A
chamada delação premiada é uma técnica de investigação e consiste em benefícios
ofertados pelo Estado àquele que confessar e prestar informações sobre o
esclarecimento de delitos. Esse
instituto traz grandes benefícios às investigações criminais, trata-se de um meio excepcional de obtenção de prova e efetiva-se
por meio de um acordo que é realizado entre o acusado e o Ministério Público.
O infrator fornece informações cabíveis à autoridade
competente, e, em troca recebe uma vantagem. O acusado no
decorrer do interrogatório além de confessar a sua autoria no crime revela o
nome de outros comparsas. Há quem opine que, dessa maneira, o delator abriria
mão do princípio da ampla-defesa, um direito constitucionalmente garantido,
entretanto, há também quem afirme exatamente o contrário: partindo da premissa
que ao cogitar a possibilidade da delação, o acusado já tem um suficiente lastro
probatório contra si, o uso desse método apenas o beneficia. De qualquer
maneira, cabe uma análise mais profunda sobre a legalidade do tema e as suas
consequências.
A
delação premiada ganhou notoriedade mundial ao ser usada pelo magistrado
italiano Giovanni Falcone para desmembrar a Cosa Nostra, uma organização
criminosa que vinha angustiando profundamente a Itália. Aqui no Brasil, no
entanto, a lei dos crimes Hediondos (Lei nº. 8.072/1990) foi a primeira lei a
usar a colaboração. Ela previu a redução de um a dois terços da pena do
participante ou associado da quadrilha voltada a efetuar crimes hediondos que
denunciasse à autoridade o grupo criminoso, permitindo o seu desmantelamento.

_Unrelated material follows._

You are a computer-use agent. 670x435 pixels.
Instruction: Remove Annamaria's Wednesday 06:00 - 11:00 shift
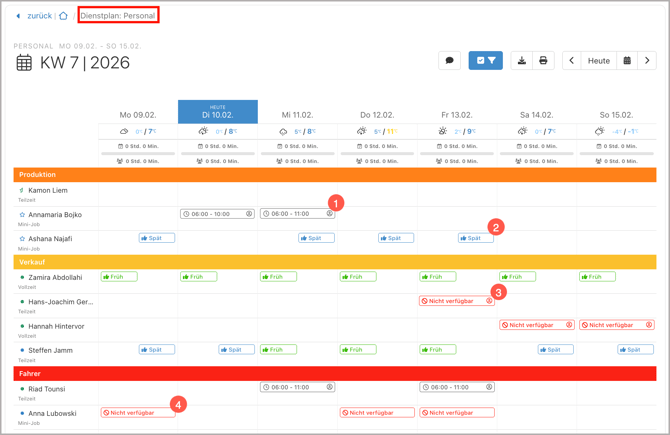pyautogui.click(x=330, y=214)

Posteriormente, a delação premiada passou a atuar também nas esferas de crimes
Contra o Sistema Financeiro Nacional (Lei nº. 7.492/86), Contra a Ordem Tributária
(Lei nº. 8.137/1990) e crimes praticados por Organização Criminosa (Lei nº. 12.850/2013).
Nesse prisma, a colaboração destacou-se como
instituto preferido pelo Estado para combater a criminalidade organizada, com a
criação de um direito premial e a oferta de segurança para aqueles que
confessassem seus delitos e delatassem seus chefes na organização. A lei
do combate à lavagem de dinheiro (Lei nº. 9.613/1998) reforçou e deu aplicação
prática as delações premiadas. Esta lei previu prêmios estimulantes ao
colaborador (delator) com possibilidade de condenação a regimes menos gravosos,
como o aberto ou semiaberto.
Para o público brasileiro de maneira geral, as
delações premiadas passaram a ser conhecidas a partir do início da Operação
Lava-Jato que iniciou em Curitiba há aproximadamente três anos. Desde então,
não tem sido raro nos depararmos com informações fortemente amparadas pela
mídia, a fim de dar ciência a respeito dos acordos celebrados entre os acusados
por essa grande operação.
Recentemente, no dia 28 de junho de 2017, o ministro
do Supremo Tribunal Federal Gilmar Mendes fez críticas ao acordo de colaboração
premiada firmado entre a Procuradoria Geral da República e os irmãos Joesley e
Wesley Batista, executivos da holding que inclui a JBS e premiados com o não
oferecimento de denúncia em face da colaboração. Gilmar Mendes questionou
nestes termos: “O Ministério Público acaba de isentar os delatores de
responderem a processo.
Que tipo de investigação usará para provar o contrário? Repito, como se pretende avaliar se Joesley é líder da organização criminosa? ” — A falta de controle custará caro para todo o sistema jurídico — completou o ministro.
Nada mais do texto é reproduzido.